Harris, who lives in Dallas, is one of three people living with HIV who are featured in the special, which will premiere at 6 p.m. Saturday on MTV and MTV Tr3s. I'm Positive also follows Kelly, a young California woman with boyfriend problems that aren't wholly connected with her being HIV-positive; and Stephanie, a North Carolina woman living an energetic social life. After the show, Pinsky will have a panel discussion with the three participants on MTV.com.
As for Harris, he's shown with his boyfriend, Kanjhe, as they hang out in Dallas and with Harris' family, a close-knit group that Harris had difficulty telling about his condition. Even three decades after AIDS and HIV started making headlines in the United States, there are still misconceptions about people with HIV, and one of the reasons Harris agreed to appear in the special was to help clear up some of the misconceptions.
"People [still] don't know how it's transmitted," Harris says. "They feel like I'm very contagious. And then when people find out that I am HIV-positive, they say, 'Wow, well you don't look like it.' "
HIV is transmitted via unprotected sex, intravenous drug use and in some other ways, which are explained here, along with ways in which it's not transmitted.
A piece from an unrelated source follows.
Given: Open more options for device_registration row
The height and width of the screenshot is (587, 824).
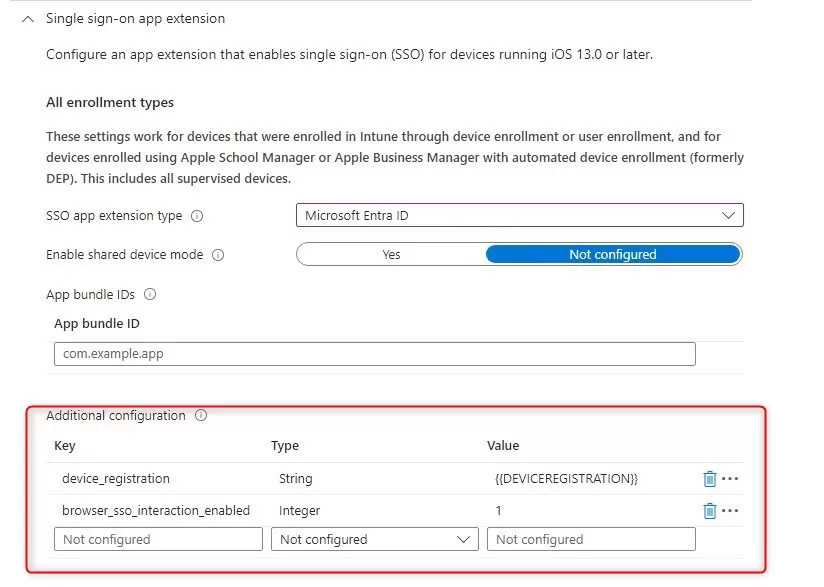Looking at the screenshot, I should pyautogui.click(x=731, y=479).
"People aren't educated," Harris says, "and they're just going off the stigma of what others are claiming [HIV] to be."
Although Harris' family has been very supportive, even they had some misconceptions at first.
"When I first told my dad, my dad thought I was going to die," Harris says. "He was waiting for me to tell him how long I had to live. They thought I was going to be real sick and that I wasn't going to be here. But then once I educated them and gave them the knowledge that I had, they were like, 'OK, you know what? We're going to make sure we help you take care of yourself'."
Not long before Harris called in, he visited the White House. "It still hasn't hit me yet," Harris says. "But it was an honor to be in the room with such important people and knowing that you were inside of it." But he didn't meet President Obama. "I was waiting for him to walk in at any minute," he says with a chuckle.